Tasks for this exercise:
#1 Answer these questions using the kernel copying text.
(a) Besides unsetting the handler, what does the code at the copyin_fault label do?
(b) In the toy syscall, who alone may modify the object identified as special?
(c) On what date was the post titled "the kernel vs userspace arguments" published?
#2 Transcribe the part of the kernel copying text that opens with the words containing "Monday, November 2, 2015" and closes with "already did that.".
#3 Decide whether each statement agrees with the kernel copying text. Answer yes or no, and quote the words that decide it.
(a) In the copyin implementation, the handler is set before the range is validated.
(b) If the syscall failed, the target buffer is guaranteed to hold no copied data.
(c) In the toy syscall, the name is read only once.

Text provided:
-=-=-
Let's take a look at an actual implementation with straightforward assembly (copyin(9) from the FreeBSD tree):

/*
* copyin(from_user, to_kernel, len) - MP SAFE
*        %rdi,      %rsi,      %rdx
*/
ENTRY(copyin)
        PUSH_FRAME_POINTER
        movq    PCPU(CURPCB),%rax
        movq    $copyin_fault,PCB_ONFAULT(%rax)

The handler is first set...

        testq   %rdx,%rdx                       /* anything to do? */
        jz      done_copyin

        /*
         * make sure address is valid
         */
        movq    %rdi,%rax
        addq    %rdx,%rax
        jc      copyin_fault
        movq    $VM_MAXUSER_ADDRESS,%rcx
        cmpq    %rcx,%rax
        ja      copyin_fault

... the range is then validated ...

        xchgq   %rdi,%rsi
        movq    %rdx,%rcx
        movb    %cl,%al
        shrq    $3,%rcx                         /* copy longword-wise */
        cld
        rep
        movsq
        movb    %al,%cl
        andb    $7,%cl                          /* copy remaining bytes */
        rep
        movsb

... and finally the copy actually done. In an event of a page fault which cannot be satisified, the kernel will go to copyin_fault label which will unset the handler and return an error effectively cleaning up after the function. The target buffer may now contain partially copied data, but that's an acceptable state - if the syscall failed, buffer content is not specified. Finally, if a page fault could be serviced without an issue (e.g. a page was swapped in) or there were no page faults, copying finishes and the code falls below to unset the handler and return 0.

done_copyin:
        xorl    %eax,%eax
        movq    PCPU(CURPCB),%rdx
        movq    %rax,PCB_ONFAULT(%rdx)
        POP_FRAME_POINTER
        ret

        ALIGN_TEXT
copyin_fault:
        movq    PCPU(CURPCB),%rdx
        movq    $0,PCB_ONFAULT(%rdx)
        movq    $EFAULT,%rax
        POP_FRAME_POINTER
        ret
END(copyin)

Monday, November 2, 2015

the kernel vs userspace arguments

Plenty of syscalls (e.g. open(2)) write to or read from userspace memory using dedicated primitives and maintain a local copy. Why not just deal with it like with regular kernel memory? As outlined in one of previous posts, mere access should work.

Passed address may belong to kernelspace, so it has to be validated. But let's say we already did that.

Consider a toy syscall:

int
sys_meh(const char *name, int value)
{
        if (!is_root()) {
                if (strcmp(name, "special") == 0)
                        return -EPERM;
        }

        spin_lock(&meh_lock);
        meh_modify(name, value);
        spin_unlock(&meh_unlock);
        return 0;
}

Here we accept a name and a value, but only root is allowed to modify the object identified as special.

First access is at line 5. What if the passed address is garbage? The read will trigger a page fault and with no way to communicate the problem to strcmp, the kernel is forced to oops/panic.

So let's say the address is not garbage.

The name is read twice: by sys_meh itself and later by meh_modify. Or in other words, the code relies on the value not changing. Is the expectation met? No. For instance there can be a second thread which will try to modify the string after strcmp is done, but before meh_modify is called. This would in effect circumvent the protection we had in place.
-=-=-
Stored data:
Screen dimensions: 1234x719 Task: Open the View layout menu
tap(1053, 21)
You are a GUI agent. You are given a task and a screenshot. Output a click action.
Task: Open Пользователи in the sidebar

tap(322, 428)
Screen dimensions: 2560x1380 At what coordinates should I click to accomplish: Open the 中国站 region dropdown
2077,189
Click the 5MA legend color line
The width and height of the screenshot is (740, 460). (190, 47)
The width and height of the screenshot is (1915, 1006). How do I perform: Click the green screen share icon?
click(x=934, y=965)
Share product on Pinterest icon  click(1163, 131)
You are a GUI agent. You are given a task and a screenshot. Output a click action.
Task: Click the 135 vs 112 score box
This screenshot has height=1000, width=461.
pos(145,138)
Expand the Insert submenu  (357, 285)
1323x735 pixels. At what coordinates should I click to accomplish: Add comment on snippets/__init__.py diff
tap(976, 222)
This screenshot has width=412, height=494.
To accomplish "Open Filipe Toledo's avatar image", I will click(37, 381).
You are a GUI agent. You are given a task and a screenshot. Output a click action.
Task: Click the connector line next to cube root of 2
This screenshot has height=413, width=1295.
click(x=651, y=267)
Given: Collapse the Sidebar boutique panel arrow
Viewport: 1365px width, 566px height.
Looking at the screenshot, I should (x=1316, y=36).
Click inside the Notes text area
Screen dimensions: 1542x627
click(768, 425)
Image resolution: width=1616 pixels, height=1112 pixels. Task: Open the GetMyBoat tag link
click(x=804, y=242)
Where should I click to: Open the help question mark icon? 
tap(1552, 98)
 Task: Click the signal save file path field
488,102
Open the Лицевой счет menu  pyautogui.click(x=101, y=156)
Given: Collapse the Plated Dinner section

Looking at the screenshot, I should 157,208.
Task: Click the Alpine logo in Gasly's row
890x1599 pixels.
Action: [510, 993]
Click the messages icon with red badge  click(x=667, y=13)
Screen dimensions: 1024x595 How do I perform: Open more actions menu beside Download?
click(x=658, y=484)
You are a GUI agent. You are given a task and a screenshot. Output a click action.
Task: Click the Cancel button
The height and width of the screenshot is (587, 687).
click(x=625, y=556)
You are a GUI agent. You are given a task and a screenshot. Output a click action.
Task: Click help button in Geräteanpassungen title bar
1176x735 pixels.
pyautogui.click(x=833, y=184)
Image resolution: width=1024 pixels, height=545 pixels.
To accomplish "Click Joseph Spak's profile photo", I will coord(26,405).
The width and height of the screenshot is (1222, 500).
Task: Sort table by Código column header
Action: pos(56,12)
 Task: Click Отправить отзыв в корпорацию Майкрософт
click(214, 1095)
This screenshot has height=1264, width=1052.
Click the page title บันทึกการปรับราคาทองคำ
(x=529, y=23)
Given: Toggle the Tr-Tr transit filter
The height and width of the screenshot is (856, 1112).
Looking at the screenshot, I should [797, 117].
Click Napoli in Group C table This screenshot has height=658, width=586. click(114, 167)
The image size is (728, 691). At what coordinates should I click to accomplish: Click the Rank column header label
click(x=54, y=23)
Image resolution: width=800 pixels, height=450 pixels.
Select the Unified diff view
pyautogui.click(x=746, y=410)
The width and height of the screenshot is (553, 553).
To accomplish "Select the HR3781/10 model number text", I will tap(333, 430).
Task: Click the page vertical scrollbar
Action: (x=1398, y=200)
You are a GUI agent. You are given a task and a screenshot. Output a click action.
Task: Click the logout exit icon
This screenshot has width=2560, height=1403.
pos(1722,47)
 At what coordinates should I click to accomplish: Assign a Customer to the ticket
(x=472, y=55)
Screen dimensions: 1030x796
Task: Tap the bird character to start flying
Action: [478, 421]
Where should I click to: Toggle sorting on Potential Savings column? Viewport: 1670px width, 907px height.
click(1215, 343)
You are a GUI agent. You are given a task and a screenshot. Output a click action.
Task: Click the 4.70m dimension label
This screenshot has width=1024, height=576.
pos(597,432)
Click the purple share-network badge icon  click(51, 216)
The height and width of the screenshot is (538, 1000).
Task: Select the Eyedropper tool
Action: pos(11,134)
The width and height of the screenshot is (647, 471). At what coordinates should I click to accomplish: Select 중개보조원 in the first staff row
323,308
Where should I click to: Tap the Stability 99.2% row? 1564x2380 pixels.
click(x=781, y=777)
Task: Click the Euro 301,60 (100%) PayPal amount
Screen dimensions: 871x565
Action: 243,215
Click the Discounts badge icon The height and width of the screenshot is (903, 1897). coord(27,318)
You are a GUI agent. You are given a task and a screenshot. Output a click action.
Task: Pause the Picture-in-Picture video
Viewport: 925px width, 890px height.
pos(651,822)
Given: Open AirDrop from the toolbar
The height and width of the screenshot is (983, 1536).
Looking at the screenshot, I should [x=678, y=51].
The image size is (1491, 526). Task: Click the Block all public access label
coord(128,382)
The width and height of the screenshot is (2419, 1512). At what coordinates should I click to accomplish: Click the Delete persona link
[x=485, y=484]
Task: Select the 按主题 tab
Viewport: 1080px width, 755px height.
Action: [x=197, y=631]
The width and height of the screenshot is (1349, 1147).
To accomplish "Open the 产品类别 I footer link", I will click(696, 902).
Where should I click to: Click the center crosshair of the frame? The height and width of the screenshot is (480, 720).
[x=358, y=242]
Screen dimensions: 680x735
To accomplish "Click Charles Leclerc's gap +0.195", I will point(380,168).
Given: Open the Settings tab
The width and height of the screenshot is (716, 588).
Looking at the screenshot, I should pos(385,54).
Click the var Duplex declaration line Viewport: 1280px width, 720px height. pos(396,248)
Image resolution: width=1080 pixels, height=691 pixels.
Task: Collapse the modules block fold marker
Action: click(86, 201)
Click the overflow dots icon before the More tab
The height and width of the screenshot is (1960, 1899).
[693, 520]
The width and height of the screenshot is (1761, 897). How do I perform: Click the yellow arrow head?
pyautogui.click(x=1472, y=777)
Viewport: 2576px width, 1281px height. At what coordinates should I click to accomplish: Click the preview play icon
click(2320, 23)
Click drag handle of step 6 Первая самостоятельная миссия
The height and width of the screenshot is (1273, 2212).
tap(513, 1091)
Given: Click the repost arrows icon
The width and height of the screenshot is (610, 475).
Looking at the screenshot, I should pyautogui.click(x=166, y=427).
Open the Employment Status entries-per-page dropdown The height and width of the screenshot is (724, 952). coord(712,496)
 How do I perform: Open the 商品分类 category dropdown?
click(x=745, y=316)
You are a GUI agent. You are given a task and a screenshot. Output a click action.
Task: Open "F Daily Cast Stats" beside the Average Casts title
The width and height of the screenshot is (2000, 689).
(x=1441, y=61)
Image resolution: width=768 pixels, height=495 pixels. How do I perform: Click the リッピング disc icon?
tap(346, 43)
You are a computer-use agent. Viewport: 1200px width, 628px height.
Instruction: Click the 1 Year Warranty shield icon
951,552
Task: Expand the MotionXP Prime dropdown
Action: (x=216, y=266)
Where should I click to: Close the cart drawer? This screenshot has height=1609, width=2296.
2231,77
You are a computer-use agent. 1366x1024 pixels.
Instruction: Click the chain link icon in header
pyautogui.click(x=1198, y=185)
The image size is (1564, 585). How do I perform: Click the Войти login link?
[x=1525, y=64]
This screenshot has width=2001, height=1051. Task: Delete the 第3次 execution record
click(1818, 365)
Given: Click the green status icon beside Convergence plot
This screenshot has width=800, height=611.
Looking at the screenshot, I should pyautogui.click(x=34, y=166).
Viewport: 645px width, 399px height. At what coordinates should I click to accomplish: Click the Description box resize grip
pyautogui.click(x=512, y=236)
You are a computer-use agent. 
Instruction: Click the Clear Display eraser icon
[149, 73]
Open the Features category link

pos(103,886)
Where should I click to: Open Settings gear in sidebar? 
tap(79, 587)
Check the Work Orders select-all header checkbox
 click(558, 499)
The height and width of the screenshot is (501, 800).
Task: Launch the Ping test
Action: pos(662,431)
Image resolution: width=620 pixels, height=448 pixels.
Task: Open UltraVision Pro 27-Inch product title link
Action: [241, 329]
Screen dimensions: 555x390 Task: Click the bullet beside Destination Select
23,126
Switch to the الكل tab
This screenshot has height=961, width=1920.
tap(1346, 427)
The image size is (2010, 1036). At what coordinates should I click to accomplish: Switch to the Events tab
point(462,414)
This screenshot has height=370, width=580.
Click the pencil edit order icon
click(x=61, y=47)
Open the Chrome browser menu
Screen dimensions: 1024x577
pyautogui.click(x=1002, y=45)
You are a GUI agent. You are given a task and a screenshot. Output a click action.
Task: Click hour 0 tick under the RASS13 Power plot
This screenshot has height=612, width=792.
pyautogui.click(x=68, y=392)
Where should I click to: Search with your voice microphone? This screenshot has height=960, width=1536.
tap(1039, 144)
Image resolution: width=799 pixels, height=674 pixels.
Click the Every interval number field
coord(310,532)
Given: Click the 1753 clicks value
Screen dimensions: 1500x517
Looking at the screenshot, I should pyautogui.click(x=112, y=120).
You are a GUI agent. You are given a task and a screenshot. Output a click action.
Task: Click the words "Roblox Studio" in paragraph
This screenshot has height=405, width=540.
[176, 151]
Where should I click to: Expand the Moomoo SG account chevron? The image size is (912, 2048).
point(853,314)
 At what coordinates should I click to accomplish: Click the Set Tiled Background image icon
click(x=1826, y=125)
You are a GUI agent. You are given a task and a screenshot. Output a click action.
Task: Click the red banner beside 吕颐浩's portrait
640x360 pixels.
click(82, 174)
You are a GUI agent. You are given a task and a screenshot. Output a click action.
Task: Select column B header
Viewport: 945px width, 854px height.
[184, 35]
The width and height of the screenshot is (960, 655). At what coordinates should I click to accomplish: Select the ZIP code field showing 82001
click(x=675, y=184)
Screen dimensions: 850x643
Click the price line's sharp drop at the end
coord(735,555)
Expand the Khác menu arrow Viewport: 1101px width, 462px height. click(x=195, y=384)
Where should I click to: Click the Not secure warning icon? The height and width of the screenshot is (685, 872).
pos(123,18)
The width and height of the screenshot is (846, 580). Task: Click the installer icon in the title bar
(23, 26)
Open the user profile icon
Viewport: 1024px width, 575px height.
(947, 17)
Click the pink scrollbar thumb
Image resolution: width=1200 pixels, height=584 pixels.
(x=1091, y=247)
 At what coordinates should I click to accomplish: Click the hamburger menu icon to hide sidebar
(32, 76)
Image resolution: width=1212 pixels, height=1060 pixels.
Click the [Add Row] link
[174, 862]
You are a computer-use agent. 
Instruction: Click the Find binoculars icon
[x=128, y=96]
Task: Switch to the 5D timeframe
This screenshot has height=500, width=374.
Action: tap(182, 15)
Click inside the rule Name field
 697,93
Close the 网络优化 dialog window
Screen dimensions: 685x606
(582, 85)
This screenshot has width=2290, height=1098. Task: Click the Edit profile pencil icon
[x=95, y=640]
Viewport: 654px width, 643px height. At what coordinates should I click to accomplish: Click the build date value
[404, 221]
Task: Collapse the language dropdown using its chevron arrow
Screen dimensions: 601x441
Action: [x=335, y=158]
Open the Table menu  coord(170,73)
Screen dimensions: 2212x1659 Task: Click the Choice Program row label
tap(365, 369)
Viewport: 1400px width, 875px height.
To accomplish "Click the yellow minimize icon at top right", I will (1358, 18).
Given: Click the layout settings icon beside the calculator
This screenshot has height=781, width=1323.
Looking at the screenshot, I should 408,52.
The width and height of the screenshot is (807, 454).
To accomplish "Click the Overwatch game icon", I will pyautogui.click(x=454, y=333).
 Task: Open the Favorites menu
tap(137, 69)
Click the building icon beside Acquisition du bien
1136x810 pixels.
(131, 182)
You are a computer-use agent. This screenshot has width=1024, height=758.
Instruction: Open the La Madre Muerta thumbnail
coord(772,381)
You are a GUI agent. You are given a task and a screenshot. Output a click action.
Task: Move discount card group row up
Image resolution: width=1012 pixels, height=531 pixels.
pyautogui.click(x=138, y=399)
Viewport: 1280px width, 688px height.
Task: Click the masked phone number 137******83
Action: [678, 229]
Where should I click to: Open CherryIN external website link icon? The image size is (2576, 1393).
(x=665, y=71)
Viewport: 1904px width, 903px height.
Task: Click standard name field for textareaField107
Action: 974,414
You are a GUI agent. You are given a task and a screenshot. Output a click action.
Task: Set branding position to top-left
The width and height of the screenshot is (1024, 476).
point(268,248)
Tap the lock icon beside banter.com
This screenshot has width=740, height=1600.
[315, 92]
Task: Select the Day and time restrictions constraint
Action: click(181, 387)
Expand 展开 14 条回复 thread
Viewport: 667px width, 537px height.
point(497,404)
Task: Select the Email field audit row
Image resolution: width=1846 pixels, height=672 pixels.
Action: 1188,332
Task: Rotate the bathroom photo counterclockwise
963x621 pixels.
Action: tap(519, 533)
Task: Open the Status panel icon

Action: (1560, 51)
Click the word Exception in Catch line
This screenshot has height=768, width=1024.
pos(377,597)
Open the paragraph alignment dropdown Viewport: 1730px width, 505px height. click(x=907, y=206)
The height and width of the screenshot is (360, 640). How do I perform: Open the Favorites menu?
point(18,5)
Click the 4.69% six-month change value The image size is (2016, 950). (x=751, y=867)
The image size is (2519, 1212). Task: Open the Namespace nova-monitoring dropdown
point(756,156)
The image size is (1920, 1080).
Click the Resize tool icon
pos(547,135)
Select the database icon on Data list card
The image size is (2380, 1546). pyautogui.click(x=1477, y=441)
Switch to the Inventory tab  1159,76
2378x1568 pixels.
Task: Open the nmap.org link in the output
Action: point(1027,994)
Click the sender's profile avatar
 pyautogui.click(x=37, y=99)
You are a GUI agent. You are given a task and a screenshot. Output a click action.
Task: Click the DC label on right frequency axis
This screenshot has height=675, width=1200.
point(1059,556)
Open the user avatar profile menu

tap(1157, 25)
-=-=-
Solutions in order:
#1
(a) It returns an error.
(b) Root.
(c) Monday, November 2, 2015.

#2
Monday, November 2, 2015

the kernel vs userspace arguments

Plenty of syscalls (e.g. open(2)) write to or read from userspace memory using dedicated primitives and maintain a local copy. Why not just deal with it like with regular kernel memory? As outlined in one of previous posts, mere access should work.

Passed address may belong to kernelspace, so it has to be validated. But let's say we already did that.

#3
(a) Yes: "The handler is first set..." and "... the range is then validated ..."
(b) No: "The target buffer may now contain partially copied data, but that's an acceptable state"
(c) No: "The name is read twice: by sys_meh itself and later by meh_modify."